Plants - Indoor Plants

Cures for cabin fever

What Canadian gardeners really need is a little green therapy during our long winters.

Quebec - Social gardening
by Larry Hodgson

Winters are long, cold and snowy throughout much of Quebec. There's not much you can do outdoors in the garden and, in fact, many of us can't even see the garden under all the snow. Of course, there are always the catalogues: they wing their way to our homes starting in December and keep us thoroughly mesmerized until spring. But what really helps Quebec gardeners get through the winter are their horticultural societies (societes d'horticulture).

These societies offer monthly lectures, held right through the off-season (they shut right down in May, when any sensible Quebec gardener is too busy outdoors to attend meetings, and start up again in September, when the garden slows down). Membership is open to all; of the approximately 280 societies, nearly a dozen have over 500 members each.

Quebec horticultural societies strive to meet all their members' needs; as well as lectures, some horticultural societies offer courses—from growing vegetables to bonsai—organize garden tours (during the summer months), publish newsletters and magazines, organize group orders for rarer plants and obtain rebates at garden centres and nurseries.
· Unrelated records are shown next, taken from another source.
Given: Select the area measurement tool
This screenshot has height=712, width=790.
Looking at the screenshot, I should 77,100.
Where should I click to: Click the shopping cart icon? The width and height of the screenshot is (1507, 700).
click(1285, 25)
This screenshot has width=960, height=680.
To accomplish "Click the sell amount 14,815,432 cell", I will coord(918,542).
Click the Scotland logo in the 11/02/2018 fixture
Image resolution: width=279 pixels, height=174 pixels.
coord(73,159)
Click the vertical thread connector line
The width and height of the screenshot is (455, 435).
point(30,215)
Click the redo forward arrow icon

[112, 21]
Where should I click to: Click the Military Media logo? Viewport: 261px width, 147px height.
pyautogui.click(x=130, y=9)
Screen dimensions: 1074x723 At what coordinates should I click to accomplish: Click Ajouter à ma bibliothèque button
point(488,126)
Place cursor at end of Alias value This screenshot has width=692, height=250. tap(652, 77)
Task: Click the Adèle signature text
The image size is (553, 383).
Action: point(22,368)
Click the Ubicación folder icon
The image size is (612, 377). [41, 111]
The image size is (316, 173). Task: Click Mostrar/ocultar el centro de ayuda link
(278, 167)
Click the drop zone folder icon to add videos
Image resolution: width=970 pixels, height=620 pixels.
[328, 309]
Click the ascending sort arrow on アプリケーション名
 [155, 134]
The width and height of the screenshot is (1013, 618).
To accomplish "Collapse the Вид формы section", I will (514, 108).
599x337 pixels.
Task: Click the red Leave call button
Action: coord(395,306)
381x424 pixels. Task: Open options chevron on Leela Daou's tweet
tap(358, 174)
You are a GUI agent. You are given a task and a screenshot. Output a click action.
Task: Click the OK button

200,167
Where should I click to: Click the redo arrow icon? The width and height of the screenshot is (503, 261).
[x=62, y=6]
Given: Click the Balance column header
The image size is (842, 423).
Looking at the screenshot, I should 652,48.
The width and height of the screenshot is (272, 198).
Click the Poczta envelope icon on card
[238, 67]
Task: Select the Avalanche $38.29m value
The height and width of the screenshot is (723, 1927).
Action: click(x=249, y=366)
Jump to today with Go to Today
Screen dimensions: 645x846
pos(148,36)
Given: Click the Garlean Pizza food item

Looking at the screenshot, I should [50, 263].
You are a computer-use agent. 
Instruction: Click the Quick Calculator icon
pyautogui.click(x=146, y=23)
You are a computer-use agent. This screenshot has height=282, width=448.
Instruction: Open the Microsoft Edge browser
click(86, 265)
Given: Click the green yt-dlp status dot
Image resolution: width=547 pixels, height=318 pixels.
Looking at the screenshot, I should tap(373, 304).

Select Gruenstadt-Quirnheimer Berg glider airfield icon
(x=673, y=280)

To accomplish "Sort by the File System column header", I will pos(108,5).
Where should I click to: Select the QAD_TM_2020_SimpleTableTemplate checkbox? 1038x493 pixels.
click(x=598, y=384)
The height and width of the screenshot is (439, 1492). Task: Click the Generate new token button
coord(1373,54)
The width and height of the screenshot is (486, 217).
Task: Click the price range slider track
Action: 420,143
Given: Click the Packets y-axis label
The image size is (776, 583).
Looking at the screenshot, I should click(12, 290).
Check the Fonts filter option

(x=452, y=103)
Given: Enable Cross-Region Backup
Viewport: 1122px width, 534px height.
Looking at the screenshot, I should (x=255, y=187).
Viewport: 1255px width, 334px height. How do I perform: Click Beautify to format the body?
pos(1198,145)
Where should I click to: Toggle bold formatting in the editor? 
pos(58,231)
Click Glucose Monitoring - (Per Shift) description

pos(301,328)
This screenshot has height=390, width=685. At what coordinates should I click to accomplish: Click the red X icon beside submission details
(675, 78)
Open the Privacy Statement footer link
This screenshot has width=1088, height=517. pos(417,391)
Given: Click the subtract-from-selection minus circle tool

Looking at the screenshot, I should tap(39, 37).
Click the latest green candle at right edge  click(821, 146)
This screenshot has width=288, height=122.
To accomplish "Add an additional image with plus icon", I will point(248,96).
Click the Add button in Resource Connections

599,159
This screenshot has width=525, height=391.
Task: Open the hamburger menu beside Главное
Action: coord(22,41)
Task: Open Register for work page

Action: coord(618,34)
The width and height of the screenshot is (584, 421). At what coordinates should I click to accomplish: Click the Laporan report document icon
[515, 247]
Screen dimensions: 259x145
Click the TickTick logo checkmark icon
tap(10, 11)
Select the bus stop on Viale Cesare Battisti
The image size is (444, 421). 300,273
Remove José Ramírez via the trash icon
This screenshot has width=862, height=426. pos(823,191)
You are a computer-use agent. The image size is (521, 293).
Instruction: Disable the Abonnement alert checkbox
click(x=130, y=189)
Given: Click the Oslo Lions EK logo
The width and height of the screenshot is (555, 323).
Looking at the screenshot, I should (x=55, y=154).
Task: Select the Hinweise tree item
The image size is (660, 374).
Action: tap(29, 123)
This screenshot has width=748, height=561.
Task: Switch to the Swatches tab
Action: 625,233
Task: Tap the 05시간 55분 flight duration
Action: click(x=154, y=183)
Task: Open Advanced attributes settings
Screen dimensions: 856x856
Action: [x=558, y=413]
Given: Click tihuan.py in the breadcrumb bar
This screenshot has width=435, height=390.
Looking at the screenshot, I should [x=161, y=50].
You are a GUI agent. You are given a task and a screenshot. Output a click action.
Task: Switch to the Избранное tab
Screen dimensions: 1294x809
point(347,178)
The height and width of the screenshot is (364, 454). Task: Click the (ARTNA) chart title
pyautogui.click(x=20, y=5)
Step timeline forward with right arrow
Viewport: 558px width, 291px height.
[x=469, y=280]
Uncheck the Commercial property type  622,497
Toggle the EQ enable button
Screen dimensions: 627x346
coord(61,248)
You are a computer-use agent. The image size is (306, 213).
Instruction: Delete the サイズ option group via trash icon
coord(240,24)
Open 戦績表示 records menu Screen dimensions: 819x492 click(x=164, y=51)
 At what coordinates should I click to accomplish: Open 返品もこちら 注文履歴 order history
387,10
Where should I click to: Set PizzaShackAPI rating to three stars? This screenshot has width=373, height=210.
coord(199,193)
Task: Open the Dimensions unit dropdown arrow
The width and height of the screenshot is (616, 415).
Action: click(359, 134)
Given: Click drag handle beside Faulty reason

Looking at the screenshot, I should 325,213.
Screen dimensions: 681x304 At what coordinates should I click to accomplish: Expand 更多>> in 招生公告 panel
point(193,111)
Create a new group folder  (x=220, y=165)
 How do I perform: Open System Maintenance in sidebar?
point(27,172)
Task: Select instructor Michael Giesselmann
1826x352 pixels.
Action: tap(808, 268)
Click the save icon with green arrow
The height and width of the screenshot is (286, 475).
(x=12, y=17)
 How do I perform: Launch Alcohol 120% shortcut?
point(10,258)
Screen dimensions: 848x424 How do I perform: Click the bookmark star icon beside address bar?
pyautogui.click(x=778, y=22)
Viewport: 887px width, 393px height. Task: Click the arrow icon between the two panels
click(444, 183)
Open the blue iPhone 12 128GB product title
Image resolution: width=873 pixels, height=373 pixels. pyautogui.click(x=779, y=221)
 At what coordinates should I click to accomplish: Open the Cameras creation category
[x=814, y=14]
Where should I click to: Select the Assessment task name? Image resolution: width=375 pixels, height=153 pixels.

If a once-weekly meeting isn't enough, some societies have bimonthly meetings. Mine (la Societe des Amis du Jardin Van den Hende, in Quebec City) certainly keeps me busy: it has two meetings a week, Mondays and Thursdays, plus courses on Wednesday nights. Or you can join several groups. Winter? What winter? With all the activities being offered by horticultural societies in Quebec, you won't even have time to see winter race by.